Click-target listing
-- BEGIN --

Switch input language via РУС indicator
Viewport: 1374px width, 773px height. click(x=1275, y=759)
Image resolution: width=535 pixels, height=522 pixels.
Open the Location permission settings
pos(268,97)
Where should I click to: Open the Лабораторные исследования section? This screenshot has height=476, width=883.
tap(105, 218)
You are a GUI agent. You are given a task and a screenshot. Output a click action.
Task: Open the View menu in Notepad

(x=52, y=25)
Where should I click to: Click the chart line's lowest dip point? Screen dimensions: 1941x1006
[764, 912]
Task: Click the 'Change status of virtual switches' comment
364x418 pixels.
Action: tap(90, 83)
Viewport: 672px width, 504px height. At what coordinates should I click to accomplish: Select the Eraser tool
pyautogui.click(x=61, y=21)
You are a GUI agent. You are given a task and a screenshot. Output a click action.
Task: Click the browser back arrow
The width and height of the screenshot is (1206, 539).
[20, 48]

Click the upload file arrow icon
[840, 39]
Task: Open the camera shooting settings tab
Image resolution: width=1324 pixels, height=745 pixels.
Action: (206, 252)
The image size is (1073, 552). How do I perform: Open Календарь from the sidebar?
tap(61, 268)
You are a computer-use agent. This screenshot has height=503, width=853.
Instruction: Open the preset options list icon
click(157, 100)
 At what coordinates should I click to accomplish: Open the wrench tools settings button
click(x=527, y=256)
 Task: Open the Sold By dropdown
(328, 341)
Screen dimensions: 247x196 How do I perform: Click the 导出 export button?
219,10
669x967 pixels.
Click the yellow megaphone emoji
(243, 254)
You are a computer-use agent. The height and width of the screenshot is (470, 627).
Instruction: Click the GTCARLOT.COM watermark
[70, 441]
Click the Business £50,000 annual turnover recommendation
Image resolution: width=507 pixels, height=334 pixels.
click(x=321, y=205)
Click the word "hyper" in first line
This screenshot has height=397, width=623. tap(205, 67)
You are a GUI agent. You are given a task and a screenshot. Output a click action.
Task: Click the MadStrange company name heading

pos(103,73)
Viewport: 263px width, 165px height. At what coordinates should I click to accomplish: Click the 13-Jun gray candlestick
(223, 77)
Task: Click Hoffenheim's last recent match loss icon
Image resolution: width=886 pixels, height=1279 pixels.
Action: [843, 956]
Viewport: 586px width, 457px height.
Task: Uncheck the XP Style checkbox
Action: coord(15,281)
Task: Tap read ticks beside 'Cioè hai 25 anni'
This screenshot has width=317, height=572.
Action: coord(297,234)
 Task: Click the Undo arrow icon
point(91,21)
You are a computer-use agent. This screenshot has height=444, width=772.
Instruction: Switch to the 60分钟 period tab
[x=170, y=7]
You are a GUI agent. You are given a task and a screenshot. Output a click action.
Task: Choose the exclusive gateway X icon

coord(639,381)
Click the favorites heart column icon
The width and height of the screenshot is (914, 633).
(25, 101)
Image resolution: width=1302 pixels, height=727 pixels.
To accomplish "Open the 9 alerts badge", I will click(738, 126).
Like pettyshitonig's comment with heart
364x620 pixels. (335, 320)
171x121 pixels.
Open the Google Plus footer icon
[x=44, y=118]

-- END --

Please report every line of the listing above that contains the string "dimensions", matching case exactly.

Where should I click to: Click the chart line's lowest dip point? Screen dimensions: 1941x1006
Screen dimensions: 247x196 How do I perform: Click the 导出 export button?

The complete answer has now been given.